Skip to content

HTTP-01 Through NetScaler

Use this workflow when the public HTTP path for /.well-known/acme-challenge/ reaches a NetScaler VIP and you want NetScalerToolkit to publish the ACME challenge response through temporary NetScaler objects.

The command can create or update the validation service, LB vServer, content switching policy/action, responder policy/action, and required bindings.

Example

$requestParams = @{
    ManagementURL        = 'https://ns-01.domain.local'
    Credential           = $credential
    SkipCertificateCheck = $true
    CN                   = 'portal.example.com'
    ValidationMethod     = 'http'
    CsVipName            = 'cs_example_http'
    CertKeyNameToUpdate  = 'portal.example.com'
    CertDir              = 'C:\Certificates\Example'
    EmailAddress         = 'hostmaster@example.com'
}

Request-NSACMECertificate @requestParams

What The Workflow Does

  1. Connects to NetScaler and selects the HA primary when -HA behavior is available through Connect-NSNode.
  2. Creates or updates ACME HTTP validation objects.
  3. Starts an ACME order and publishes the HTTP-01 challenge body.
  4. Waits for authorization.
  5. Downloads certificate artifacts.
  6. Uploads the PFX to /nsconfig/ssl/.
  7. Creates or updates the SSL certkey.
  8. Uploads/reuses chain certkeys and links the chain.
  9. Cleans temporary validation bindings and objects.
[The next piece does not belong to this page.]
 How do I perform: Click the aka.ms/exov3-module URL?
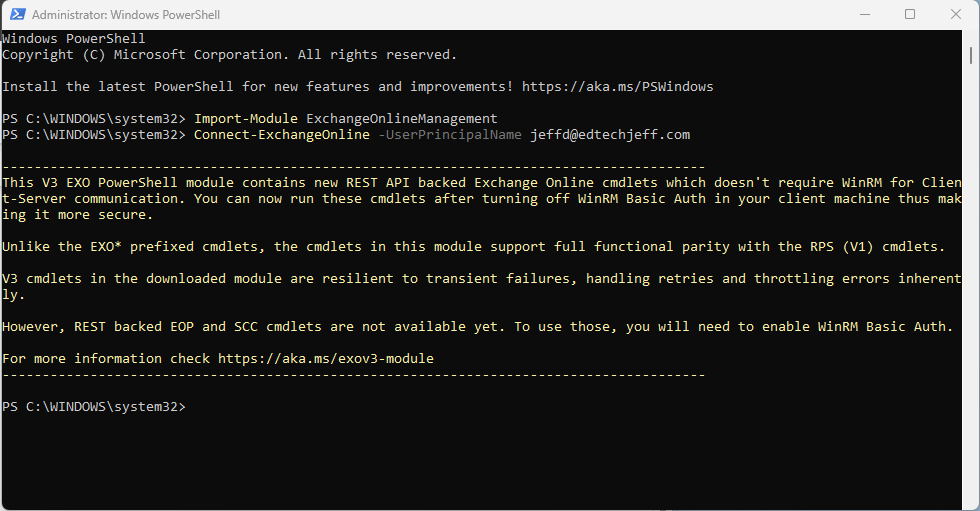point(326,358)
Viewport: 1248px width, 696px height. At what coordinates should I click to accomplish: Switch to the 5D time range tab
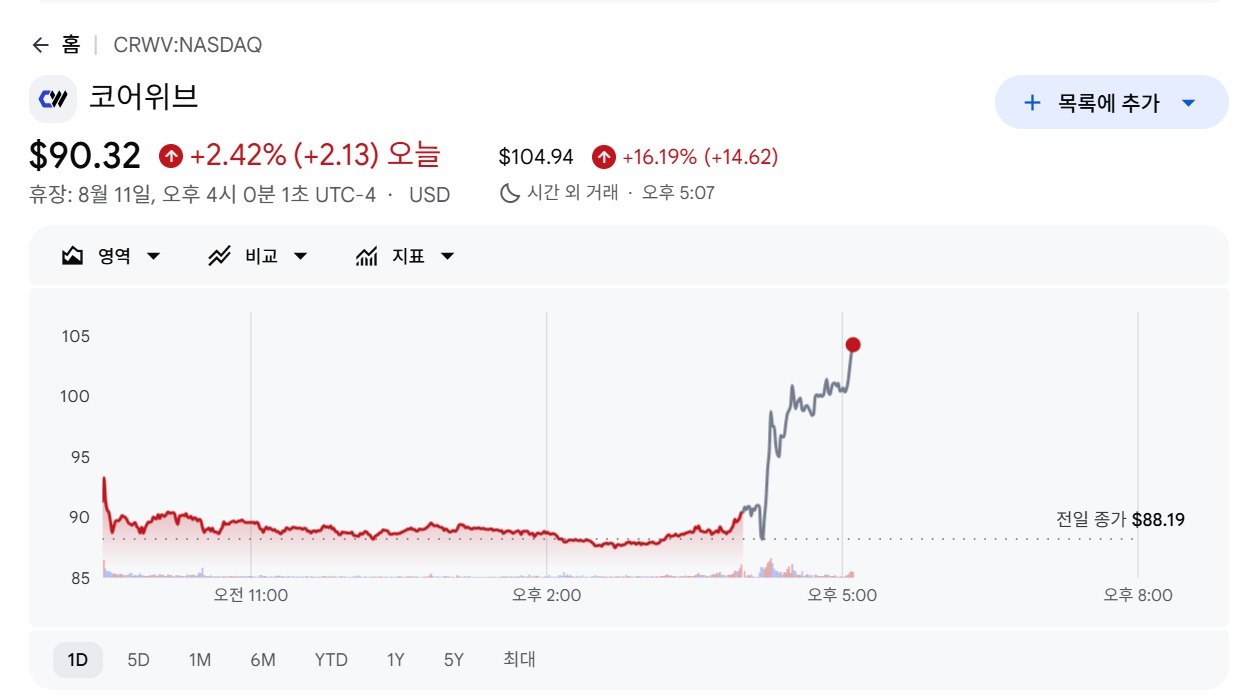tap(138, 660)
Repeated runs skip the request while the existing certificate is still valid and outside its renewal window. Add ForceCertRenew = $true only when an immediate replacement is intentional.

Requirements

  • The public HTTP path for /.well-known/acme-challenge/ reaches the NetScaler VIP.
  • Validation object names are unique per automation pattern unless shared objects are intentional.